> DIRECTIONS:
Whenever the word "Sociedad" shows up in a line of the data, copy that line.

> RECORDS:
—————
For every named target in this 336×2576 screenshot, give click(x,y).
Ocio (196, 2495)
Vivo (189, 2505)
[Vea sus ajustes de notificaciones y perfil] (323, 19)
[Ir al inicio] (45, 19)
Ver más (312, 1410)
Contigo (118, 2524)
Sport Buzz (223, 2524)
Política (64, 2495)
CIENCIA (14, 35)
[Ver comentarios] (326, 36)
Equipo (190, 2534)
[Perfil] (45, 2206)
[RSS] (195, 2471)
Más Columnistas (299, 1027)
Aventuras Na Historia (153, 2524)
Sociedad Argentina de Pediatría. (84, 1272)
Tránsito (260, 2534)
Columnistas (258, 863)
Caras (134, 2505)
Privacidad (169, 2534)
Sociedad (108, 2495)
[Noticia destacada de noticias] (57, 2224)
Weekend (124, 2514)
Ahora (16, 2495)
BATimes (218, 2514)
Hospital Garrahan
—————
> RESULT OF THIS TASK:
Sociedad Argentina de Pediatría. (84, 1272)
Sociedad (108, 2495)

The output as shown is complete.